Hydroseeding will start to show some green grass in 7-10 days. The initial grass that you see is usually rye grass which germinates much faster than bluegrass and will usually only be about 4% of the seed mixture that was sprayed.

This is done on purpose because the rye grass will actually protect the blue grass while it germinates and infills the yard.

Blue grass is the preferred grass as it is a nice dark green grass that is super soft on the feet once it is fully filled in. Blue grass will take a surprising 3-4 weeks to germinate.

Hydroseeding Pros

Hydroseeding is a great choice for new construction due to the ground already being bare from the final grading of the soil (in which it should slope away from the foundation of your house). This allows an even layer of the hydro seed mixture to be applied to the dirt which allows for fast results.

While hydroseeding doesn’t give you immediate results like Sod, but it grows much faster than planting regular grass seed. While hydro seeding also cost more than regular seeding it is cheaper than sod by 10-15 cents a square foot (which also depends on the type of grass seed your supplier is using).

Hydroseeding Cons

In order to install it on an existing covered ground all organic material such as grass, weeds…must first be removed prior to hydro seeding. This can come with a nice cost if you must strip the area you are looking to seed first.

While hydroseeding is cheaper than sod it does come with some extra care. Hydro seeding will still require all the watering, fertilizing and weeding that sod manufacturers usually handle themselves.

With hydroseeding you also can’t walk on it for about a month where as with sod you can walk on it immediately.

Here is a good video I’ve found that demonstrates how hydroseeding is installed:

What is Sod?

Unlike hydroseeding, sod is actually grass that has already been established on a farm. A machine is utilized to cut a inch or so under the roots of the grass creating rolled up sections of grass known as sod.

Sod contains the actual grass, roots and some of the soil it was grown on. Rolled up sod pieces are then delivered and installed by butting pieces up next to each other and unrolling them creating an instant lawn.

Sod is best when installed in the cooler months of the year such as spring and fall. This helps prevent the grass from drying out and or freezing prior to the roots getting an establishment under the freshly laid sod.

Pros of Installing Sod

Sod is an instant grass that you can immediately get on and start to utilize. There is very little preparation that is required prior to installing sod.

While both hydro seeding and sod require watering sod requires much less. Since hydro seeding takes 3-4 weeks for germination it requires watering for that entire period.
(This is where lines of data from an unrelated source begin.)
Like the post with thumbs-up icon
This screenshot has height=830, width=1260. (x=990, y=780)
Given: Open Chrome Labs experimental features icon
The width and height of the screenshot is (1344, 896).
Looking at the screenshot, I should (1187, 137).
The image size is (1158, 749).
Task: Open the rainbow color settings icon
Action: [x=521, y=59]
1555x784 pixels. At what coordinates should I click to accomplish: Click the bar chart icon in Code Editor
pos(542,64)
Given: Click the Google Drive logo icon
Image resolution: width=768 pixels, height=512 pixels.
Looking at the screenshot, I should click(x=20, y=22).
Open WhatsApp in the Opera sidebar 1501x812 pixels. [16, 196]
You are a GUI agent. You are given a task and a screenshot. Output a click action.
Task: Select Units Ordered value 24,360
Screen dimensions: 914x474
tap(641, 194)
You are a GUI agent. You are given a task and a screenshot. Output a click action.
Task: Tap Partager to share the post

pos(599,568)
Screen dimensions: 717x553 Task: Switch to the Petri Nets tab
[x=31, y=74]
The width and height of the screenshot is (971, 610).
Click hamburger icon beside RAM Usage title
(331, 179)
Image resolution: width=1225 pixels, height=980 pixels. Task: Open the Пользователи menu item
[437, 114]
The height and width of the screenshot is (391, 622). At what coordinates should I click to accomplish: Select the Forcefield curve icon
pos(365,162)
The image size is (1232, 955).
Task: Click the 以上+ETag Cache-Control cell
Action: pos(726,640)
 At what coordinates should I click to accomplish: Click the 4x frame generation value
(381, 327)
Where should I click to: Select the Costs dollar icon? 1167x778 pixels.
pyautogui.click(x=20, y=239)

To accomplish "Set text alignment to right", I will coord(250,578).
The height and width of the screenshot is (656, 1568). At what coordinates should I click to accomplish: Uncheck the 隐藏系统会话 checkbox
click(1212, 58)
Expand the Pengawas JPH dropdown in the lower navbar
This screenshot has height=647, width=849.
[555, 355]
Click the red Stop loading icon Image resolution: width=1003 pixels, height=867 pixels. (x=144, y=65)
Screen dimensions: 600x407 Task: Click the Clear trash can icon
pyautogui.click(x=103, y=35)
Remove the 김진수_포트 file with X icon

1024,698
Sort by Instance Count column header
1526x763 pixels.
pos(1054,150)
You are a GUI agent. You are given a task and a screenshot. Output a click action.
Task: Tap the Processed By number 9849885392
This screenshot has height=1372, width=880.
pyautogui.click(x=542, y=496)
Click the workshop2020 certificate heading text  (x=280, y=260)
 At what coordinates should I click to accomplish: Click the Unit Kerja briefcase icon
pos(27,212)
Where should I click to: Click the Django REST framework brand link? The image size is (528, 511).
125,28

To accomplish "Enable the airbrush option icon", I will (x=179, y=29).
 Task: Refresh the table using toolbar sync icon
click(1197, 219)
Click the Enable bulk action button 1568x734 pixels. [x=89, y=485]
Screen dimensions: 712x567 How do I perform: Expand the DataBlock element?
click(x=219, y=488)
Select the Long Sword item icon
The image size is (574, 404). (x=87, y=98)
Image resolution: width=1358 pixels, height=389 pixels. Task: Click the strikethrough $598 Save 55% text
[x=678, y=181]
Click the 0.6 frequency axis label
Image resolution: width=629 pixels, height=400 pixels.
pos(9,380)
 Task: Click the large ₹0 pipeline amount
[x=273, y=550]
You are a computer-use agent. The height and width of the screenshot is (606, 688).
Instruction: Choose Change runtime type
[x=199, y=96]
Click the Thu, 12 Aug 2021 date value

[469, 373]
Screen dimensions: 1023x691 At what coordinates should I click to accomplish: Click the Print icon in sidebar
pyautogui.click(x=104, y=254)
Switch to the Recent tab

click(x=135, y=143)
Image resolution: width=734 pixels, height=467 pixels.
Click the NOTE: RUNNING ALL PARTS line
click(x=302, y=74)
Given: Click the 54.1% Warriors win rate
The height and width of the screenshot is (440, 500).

Sod on the other hand needs to be watered a good 3-4 times a day for a week. This is just to get the roots of the grass established to the new soil beneath the sod.

Cons of Installing Sod

Sod is much more labor intensive than hydro seeding. It usually comes in sections that are rolled up and on a skid. Each section will need to be removed from the skid, placed on the level ground and rolled out butting up to the other sections of sod around it.

Here is a good video I’ve found that demonstrates how to install a sod yard:

Final Thoughts on Hydroseeding vs Sod

Your best option is going to boil down to how much money you are looking to spend vs how fast you want to see and utilize your yard. If you have the extra cash and are looking for fast results then the choice is pretty clear, Sod will be your best choice of grass.

If you are a little tighter on the money and don’t mind waiting a few months for a nicely filled in yard then hydroseeding is in fact the way to go. Also, if you are looking to be a little more cost effective you should consider slit seeding your lawn.

Either method you choose will provide you with excellent results that will have your family out playing bare foot on the soft grass in no time.